“Then they said to one another, ‘We are not doing right. This day is a day of good news, and we remain silent’.”
2 Kings 7:9
I have been reading Plato’s Republic this past week and
engaged in the philosophical argument between Socrates and his fellows about
justice and injustice. Those favoring injustice, cloaked by an appearance of
justice, advanced many of the arguments the new “Woke” crowd of today espouses.
This position, they said, was more profitable and engendered more happiness
than being just. The story I shared a line from today could be used by this
crowd as a case in point.
I’m going to set the scene for you. The capital of Israel
has been under siege. A cup of dove’s dung was selling for two ounces of
silver—if you could find it. Living up against the city walls were four men.
Neither side cared about them. They were lepers, cast out from society as
unclean, disease-spreading vermin.

[Saved data entries]
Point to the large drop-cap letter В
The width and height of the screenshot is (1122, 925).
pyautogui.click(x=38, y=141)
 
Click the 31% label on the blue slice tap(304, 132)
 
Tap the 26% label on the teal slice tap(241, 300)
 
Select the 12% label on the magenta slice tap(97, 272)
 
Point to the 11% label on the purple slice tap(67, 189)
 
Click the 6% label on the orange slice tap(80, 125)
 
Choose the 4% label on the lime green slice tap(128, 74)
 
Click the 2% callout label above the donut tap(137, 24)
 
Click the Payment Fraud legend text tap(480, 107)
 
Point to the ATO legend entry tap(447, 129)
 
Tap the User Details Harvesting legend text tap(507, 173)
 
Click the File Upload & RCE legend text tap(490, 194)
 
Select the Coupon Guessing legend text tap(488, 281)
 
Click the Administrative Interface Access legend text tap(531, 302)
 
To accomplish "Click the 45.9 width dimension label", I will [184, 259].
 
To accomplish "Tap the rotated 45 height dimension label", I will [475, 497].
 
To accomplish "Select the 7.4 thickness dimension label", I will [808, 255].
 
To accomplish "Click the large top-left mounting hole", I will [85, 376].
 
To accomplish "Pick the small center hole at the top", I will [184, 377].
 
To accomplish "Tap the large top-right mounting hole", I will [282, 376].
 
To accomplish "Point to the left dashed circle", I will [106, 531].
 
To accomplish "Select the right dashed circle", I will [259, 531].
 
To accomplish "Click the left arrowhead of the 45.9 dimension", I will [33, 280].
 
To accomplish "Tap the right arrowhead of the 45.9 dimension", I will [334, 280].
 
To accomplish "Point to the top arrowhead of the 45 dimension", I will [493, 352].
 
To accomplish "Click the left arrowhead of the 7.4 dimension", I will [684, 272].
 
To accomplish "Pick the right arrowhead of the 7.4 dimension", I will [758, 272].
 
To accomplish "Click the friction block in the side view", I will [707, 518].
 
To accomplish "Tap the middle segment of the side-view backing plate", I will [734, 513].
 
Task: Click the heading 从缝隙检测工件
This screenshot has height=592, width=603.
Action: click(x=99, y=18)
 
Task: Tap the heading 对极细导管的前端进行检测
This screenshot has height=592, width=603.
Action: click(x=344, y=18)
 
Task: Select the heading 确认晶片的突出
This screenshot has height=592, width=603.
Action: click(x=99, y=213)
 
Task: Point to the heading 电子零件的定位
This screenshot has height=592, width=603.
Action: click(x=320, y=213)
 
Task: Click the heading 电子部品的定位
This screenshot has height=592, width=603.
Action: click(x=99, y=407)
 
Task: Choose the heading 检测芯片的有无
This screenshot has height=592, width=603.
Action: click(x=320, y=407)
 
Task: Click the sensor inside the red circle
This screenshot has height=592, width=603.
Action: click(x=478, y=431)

QUESTIONS:
#1 Output the portion of the reflection on 2 Kings 7:9 starting with "This position, they" and going on through "unclean, disease-spreading vermin.", unchanged.
#2 Go on with the reflection on 2 Kings 7:9, picking up right after its last sentence about the four lepers.

ANSWERS FOR THE EXERCISE:
#1
This position, they said, was more profitable and engendered more happiness
than being just. The story I shared a line from today could be used by this
crowd as a case in point.
I’m going to set the scene for you. The capital of Israel
has been under siege. A cup of dove’s dung was selling for two ounces of
silver—if you could find it. Living up against the city walls were four men.
Neither side cared about them. They were lepers, cast out from society as
unclean, disease-spreading vermin.

#2
The king of Israel blamed the prophet Elisha for the entire
situation, and as kings do, hatched a plot to rid the country of the voice of
opposition. Meanwhile, the four lepers decided they would rather die by the
sword than starvation. They went to surrender to the Syrian army only to find
everyone gone. All the tents, animals and supplies were there but the army was
nowhere to be found.
It's true that they ate all they could hold and took some
treasure for themselves. But it dawned on them that such action was not right
with an entire city starving behind the walls. So, they went and told it. The
city was saved, but what of the lepers?
As far as we know, they went right back to living up against
the outside of the city wall. They remained lepers. No one thanked them for
their bravery or their sense of justice that moved them to share the good news.
Their just action availed them nothing and cost them whatever treasure they
might yet have carried off.
Do not expect the world to grant you the least kindness or imitate
whatever right actions you model. Injustice, wearing the cloak of repairing
past wrongs, is the rule of the day. Just action is for fools, clingers to old
ways, and those who have passed from usefulness.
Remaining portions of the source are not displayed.